Signed-off-by: Steffen Klassert <steffen.klassert@secunet.com>
---
 net/ipv4/ip_output.c |    7 ++-----
 1 files changed, 2 insertions(+), 5 deletions(-)

diff --git a/net/ipv4/ip_output.c b/net/ipv4/ip_output.c
index 98af369..a16859b 100644
--- a/net/ipv4/ip_output.c
+++ b/net/ipv4/ip_output.c
@@ -888,12 +888,9 @@ alloc_new_skb:
 			 * because we have no idea what fragment will be
 			 * the last.
 			 */
-			if (datalen == length + fraggap) {
+			if (datalen == length + fraggap)
 				alloclen += rt->dst.trailer_len;
-				/* make sure mtu is not reached */
-				if (datalen > mtu - fragheaderlen - rt->dst.trailer_len)
-					datalen -= ALIGN(rt->dst.trailer_len, 8);
-			}
+
 			if (transhdrlen) {
 				skb = sock_alloc_send_skb(sk,
 						alloclen + hh_len + 15,
-- 
1.7.0.4


^ permalink raw reply related	[flat|nested] 13+ messages in thread

* [PATCH 3/3] ipv4: Fix packet size calculation for raw IPsec packets in __ip_append_data
  2011-06-06  6:46 [PATCH 1/3] xfrm: Fix off by one in the replay advance functions Steffen Klassert
  2011-06-06  6:48 ` [PATCH 2/3] ipv4: Fix packet size calculation for IPsec packets in __ip_append_data Steffen Klassert
@ 2011-06-06  6:48 ` Steffen Klassert
  2011-06-09 21:50   ` David Miller
  2011-06-08  4:15 ` [PATCH 1/3] xfrm: Fix off by one in the replay advance functions David Miller
  2 siblings, 1 reply; 13+ messages in thread
From: Steffen Klassert @ 2011-06-06  6:48 UTC (permalink / raw)
  To: David Miller, Herbert Xu; +Cc: netdev

We assume that transhdrlen is positive on the first fragment
which is wrong for raw packets. So we don't add exthdrlen to the
packet size for raw packets. This leads to a reallocation on IPsec
because we have not enough headroom on the skb to place the IPsec
headers. This patch fixes this by adding exthdrlen to the packet
size whenever the send queue of the socket is empty. This issue was
introduced with git commit 1470ddf7 (inet: Remove explicit write
references to sk/inet in ip_append_data)

Signed-off-by: Steffen Klassert <steffen.klassert@secunet.com>
---
 net/ipv4/ip_output.c |    6 +++---
 1 files changed, 3 insertions(+), 3 deletions(-)

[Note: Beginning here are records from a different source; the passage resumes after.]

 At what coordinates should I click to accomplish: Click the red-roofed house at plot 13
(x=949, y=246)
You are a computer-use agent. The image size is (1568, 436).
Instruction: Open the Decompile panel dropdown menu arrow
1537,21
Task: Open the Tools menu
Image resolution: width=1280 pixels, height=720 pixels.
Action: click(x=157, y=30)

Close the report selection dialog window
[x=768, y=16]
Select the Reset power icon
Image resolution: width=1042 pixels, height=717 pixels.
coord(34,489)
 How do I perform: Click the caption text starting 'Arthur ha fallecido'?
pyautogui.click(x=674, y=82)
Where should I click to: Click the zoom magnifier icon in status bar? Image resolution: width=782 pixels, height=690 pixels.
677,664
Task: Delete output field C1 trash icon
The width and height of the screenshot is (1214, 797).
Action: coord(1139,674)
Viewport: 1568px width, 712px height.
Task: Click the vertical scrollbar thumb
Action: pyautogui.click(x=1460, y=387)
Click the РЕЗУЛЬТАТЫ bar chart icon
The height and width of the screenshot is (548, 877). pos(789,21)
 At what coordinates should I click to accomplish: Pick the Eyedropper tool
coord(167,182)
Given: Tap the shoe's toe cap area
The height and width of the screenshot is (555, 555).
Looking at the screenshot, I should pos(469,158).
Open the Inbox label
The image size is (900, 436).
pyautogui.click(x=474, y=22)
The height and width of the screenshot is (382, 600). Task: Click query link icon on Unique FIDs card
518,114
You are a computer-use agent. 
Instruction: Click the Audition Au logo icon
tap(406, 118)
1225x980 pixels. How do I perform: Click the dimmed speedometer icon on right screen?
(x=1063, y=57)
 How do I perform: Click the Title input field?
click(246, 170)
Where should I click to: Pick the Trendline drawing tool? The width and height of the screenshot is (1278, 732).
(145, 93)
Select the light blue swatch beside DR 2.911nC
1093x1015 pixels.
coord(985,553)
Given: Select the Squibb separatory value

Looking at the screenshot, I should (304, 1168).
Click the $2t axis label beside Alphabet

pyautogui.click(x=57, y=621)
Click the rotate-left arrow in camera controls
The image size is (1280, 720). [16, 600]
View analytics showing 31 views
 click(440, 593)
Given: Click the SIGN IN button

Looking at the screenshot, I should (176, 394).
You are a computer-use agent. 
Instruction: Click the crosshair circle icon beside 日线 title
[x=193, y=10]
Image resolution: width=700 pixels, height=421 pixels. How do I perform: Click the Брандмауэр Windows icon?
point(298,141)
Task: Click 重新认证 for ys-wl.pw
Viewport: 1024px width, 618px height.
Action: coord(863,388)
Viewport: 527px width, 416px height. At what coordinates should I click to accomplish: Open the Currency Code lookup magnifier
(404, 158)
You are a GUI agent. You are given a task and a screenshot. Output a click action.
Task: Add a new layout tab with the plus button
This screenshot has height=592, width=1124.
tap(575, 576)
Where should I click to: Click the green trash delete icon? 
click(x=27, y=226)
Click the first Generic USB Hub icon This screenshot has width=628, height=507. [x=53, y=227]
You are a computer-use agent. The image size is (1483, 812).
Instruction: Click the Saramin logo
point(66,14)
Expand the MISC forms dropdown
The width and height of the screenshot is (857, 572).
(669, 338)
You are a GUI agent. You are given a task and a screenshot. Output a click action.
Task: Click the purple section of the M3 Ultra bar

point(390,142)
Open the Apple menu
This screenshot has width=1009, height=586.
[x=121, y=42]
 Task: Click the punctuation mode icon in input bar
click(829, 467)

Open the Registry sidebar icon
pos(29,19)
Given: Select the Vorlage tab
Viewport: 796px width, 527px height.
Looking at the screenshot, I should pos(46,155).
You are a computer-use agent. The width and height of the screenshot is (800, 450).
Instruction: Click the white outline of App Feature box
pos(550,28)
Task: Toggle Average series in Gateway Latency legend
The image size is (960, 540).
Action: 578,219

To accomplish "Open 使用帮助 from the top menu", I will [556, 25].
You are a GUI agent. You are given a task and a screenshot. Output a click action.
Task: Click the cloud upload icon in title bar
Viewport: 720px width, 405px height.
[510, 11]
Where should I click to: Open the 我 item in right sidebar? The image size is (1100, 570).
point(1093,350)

diff --git a/net/ipv4/ip_output.c b/net/ipv4/ip_output.c
index a16859b..6b894d4 100644
--- a/net/ipv4/ip_output.c
+++ b/net/ipv4/ip_output.c
@@ -799,7 +799,9 @@ static int __ip_append_data(struct sock *sk,
 	int csummode = CHECKSUM_NONE;
 	struct rtable *rt = (struct rtable *)cork->dst;
 
-	exthdrlen = transhdrlen ? rt->dst.header_len : 0;
+	skb = skb_peek_tail(queue);
+
+	exthdrlen = !skb ? rt->dst.header_len : 0;
 	length += exthdrlen;
 	transhdrlen += exthdrlen;
 	mtu = cork->fragsize;
@@ -825,8 +827,6 @@ static int __ip_append_data(struct sock *sk,
 	    !exthdrlen)
 		csummode = CHECKSUM_PARTIAL;
 
-	skb = skb_peek_tail(queue);
-
 	cork->length += length;
 	if (((length > mtu) || (skb && skb_is_gso(skb))) &&
 	    (sk->sk_protocol == IPPROTO_UDP) &&
-- 
1.7.0.4


^ permalink raw reply related	[flat|nested] 13+ messages in thread

* Re: [PATCH 2/3] ipv4: Fix packet size calculation for IPsec packets in __ip_append_data
  2011-06-06  6:48 ` [PATCH 2/3] ipv4: Fix packet size calculation for IPsec packets in __ip_append_data Steffen Klassert
@ 2011-06-06  7:38   ` Eric Dumazet
  2011-06-06  8:52     ` Steffen Klassert
  0 siblings, 1 reply; 13+ messages in thread
From: Eric Dumazet @ 2011-06-06  7:38 UTC (permalink / raw)
  To: Steffen Klassert; +Cc: David Miller, Herbert Xu, netdev

Le lundi 06 juin 2011 à 08:48 +0200, Steffen Klassert a écrit :
> Git commit 59104f06 (ip: take care of last fragment in ip_append_data)
> added a check to see if we exceed the mtu when we add trailer_len.
> However, the mtu is already subtracted by trailer_len when the
> xfrm transfomation bundles are set up. So IPsec packets with mtu
> size get fragmented, or if the DF bit is set the packets will not
> be send even though they match the mtu perfectly fine. This patch
> actually reverts commit 59104f06.
> 
> Signed-off-by: Steffen Klassert <steffen.klassert@secunet.com>
> ---

Woh, I am afraid I wont have time in following days to check your
assertion.

What about original problem then, how should we fix it ?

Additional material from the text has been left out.